* _EXERCISE DESCRIPTION_: Each record below needs to be written out exactly as it appears.

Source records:

──────────

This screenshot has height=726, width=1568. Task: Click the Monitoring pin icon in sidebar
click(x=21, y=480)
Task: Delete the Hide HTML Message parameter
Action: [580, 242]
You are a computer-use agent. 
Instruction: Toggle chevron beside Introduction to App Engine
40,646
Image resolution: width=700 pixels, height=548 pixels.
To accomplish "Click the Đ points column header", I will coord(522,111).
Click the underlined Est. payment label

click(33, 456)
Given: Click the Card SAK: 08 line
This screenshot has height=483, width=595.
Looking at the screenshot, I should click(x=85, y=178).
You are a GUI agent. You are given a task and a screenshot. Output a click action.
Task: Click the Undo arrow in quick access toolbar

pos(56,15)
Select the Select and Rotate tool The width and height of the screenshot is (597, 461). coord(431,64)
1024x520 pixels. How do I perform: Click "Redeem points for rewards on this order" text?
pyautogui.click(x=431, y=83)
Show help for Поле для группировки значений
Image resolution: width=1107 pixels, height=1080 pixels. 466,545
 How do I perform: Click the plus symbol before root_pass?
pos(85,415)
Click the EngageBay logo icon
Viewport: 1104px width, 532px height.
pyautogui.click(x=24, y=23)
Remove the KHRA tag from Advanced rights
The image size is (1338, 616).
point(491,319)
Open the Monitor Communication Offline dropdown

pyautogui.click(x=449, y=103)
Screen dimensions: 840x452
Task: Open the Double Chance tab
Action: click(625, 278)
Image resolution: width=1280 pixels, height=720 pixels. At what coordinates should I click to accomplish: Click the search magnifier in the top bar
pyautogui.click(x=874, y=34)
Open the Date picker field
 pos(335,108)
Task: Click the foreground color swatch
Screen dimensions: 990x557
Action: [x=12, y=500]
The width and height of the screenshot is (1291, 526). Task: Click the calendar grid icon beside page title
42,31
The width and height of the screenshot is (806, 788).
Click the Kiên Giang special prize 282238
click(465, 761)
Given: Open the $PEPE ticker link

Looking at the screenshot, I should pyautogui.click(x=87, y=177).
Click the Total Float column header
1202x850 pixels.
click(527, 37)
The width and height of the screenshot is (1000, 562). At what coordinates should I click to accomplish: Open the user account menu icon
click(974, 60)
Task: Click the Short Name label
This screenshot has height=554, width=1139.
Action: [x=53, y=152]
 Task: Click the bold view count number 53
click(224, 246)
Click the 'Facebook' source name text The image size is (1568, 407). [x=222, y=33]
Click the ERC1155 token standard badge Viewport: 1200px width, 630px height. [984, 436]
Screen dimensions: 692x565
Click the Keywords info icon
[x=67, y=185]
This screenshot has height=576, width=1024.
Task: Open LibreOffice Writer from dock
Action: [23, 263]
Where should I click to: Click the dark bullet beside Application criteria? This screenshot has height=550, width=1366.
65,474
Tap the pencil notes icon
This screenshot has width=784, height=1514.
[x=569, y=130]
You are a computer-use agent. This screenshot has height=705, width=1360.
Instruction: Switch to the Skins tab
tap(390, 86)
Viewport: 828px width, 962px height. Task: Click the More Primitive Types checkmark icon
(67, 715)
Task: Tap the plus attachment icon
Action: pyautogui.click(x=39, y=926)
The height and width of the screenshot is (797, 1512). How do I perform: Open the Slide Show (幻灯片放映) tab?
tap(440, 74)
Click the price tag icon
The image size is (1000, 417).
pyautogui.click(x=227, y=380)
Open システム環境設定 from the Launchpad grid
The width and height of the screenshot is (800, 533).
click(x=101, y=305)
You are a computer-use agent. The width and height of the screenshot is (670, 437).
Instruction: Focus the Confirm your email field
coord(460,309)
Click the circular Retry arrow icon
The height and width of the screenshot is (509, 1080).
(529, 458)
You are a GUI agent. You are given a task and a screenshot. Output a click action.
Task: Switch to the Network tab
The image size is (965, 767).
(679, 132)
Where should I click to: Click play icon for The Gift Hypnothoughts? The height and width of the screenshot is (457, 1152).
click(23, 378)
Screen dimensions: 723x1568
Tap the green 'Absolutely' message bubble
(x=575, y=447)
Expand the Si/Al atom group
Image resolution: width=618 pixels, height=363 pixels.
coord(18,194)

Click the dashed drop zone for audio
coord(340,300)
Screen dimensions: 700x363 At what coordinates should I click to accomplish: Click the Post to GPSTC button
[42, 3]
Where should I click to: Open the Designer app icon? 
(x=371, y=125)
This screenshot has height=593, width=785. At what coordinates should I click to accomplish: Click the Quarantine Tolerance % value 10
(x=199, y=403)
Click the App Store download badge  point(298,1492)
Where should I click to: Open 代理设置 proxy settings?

──────────

* _OUTPUT OF THE EXERCISE_:
This screenshot has height=726, width=1568. Task: Click the Monitoring pin icon in sidebar
click(x=21, y=480)
Task: Delete the Hide HTML Message parameter
Action: [580, 242]
You are a computer-use agent. 
Instruction: Toggle chevron beside Introduction to App Engine
40,646
Image resolution: width=700 pixels, height=548 pixels.
To accomplish "Click the Đ points column header", I will coord(522,111).
Click the underlined Est. payment label

click(33, 456)
Given: Click the Card SAK: 08 line
This screenshot has height=483, width=595.
Looking at the screenshot, I should click(x=85, y=178).
You are a GUI agent. You are given a task and a screenshot. Output a click action.
Task: Click the Undo arrow in quick access toolbar

pos(56,15)
Select the Select and Rotate tool The width and height of the screenshot is (597, 461). coord(431,64)
1024x520 pixels. How do I perform: Click "Redeem points for rewards on this order" text?
pyautogui.click(x=431, y=83)
Show help for Поле для группировки значений
Image resolution: width=1107 pixels, height=1080 pixels. 466,545
 How do I perform: Click the plus symbol before root_pass?
pos(85,415)
Click the EngageBay logo icon
Viewport: 1104px width, 532px height.
pyautogui.click(x=24, y=23)
Remove the KHRA tag from Advanced rights
The image size is (1338, 616).
point(491,319)
Open the Monitor Communication Offline dropdown

pyautogui.click(x=449, y=103)
Screen dimensions: 840x452
Task: Open the Double Chance tab
Action: click(625, 278)
Image resolution: width=1280 pixels, height=720 pixels. At what coordinates should I click to accomplish: Click the search magnifier in the top bar
pyautogui.click(x=874, y=34)
Open the Date picker field
 pos(335,108)
Task: Click the foreground color swatch
Screen dimensions: 990x557
Action: [x=12, y=500]
The width and height of the screenshot is (1291, 526). Task: Click the calendar grid icon beside page title
42,31
The width and height of the screenshot is (806, 788).
Click the Kiên Giang special prize 282238
click(465, 761)
Given: Open the $PEPE ticker link

Looking at the screenshot, I should pyautogui.click(x=87, y=177).
Click the Total Float column header
1202x850 pixels.
click(527, 37)
The width and height of the screenshot is (1000, 562). At what coordinates should I click to accomplish: Open the user account menu icon
click(974, 60)
Task: Click the Short Name label
This screenshot has height=554, width=1139.
Action: [x=53, y=152]
 Task: Click the bold view count number 53
click(224, 246)
Click the 'Facebook' source name text The image size is (1568, 407). [x=222, y=33]
Click the ERC1155 token standard badge Viewport: 1200px width, 630px height. [984, 436]
Screen dimensions: 692x565
Click the Keywords info icon
[x=67, y=185]
This screenshot has height=576, width=1024.
Task: Open LibreOffice Writer from dock
Action: [23, 263]
Where should I click to: Click the dark bullet beside Application criteria? This screenshot has height=550, width=1366.
65,474
Tap the pencil notes icon
This screenshot has width=784, height=1514.
[x=569, y=130]
You are a computer-use agent. This screenshot has height=705, width=1360.
Instruction: Switch to the Skins tab
tap(390, 86)
Viewport: 828px width, 962px height. Task: Click the More Primitive Types checkmark icon
(67, 715)
Task: Tap the plus attachment icon
Action: pyautogui.click(x=39, y=926)
The height and width of the screenshot is (797, 1512). How do I perform: Open the Slide Show (幻灯片放映) tab?
tap(440, 74)
Click the price tag icon
The image size is (1000, 417).
pyautogui.click(x=227, y=380)
Open システム環境設定 from the Launchpad grid
The width and height of the screenshot is (800, 533).
click(x=101, y=305)
You are a computer-use agent. The width and height of the screenshot is (670, 437).
Instruction: Focus the Confirm your email field
coord(460,309)
Click the circular Retry arrow icon
The height and width of the screenshot is (509, 1080).
(529, 458)
You are a GUI agent. You are given a task and a screenshot. Output a click action.
Task: Switch to the Network tab
The image size is (965, 767).
(679, 132)
Where should I click to: Click play icon for The Gift Hypnothoughts? The height and width of the screenshot is (457, 1152).
click(23, 378)
Screen dimensions: 723x1568
Tap the green 'Absolutely' message bubble
(x=575, y=447)
Expand the Si/Al atom group
Image resolution: width=618 pixels, height=363 pixels.
coord(18,194)

Click the dashed drop zone for audio
coord(340,300)
Screen dimensions: 700x363 At what coordinates should I click to accomplish: Click the Post to GPSTC button
[42, 3]
Where should I click to: Open the Designer app icon? 
(x=371, y=125)
This screenshot has height=593, width=785. At what coordinates should I click to accomplish: Click the Quarantine Tolerance % value 10
(x=199, y=403)
Click the App Store download badge  point(298,1492)
Where should I click to: Open 代理设置 proxy settings?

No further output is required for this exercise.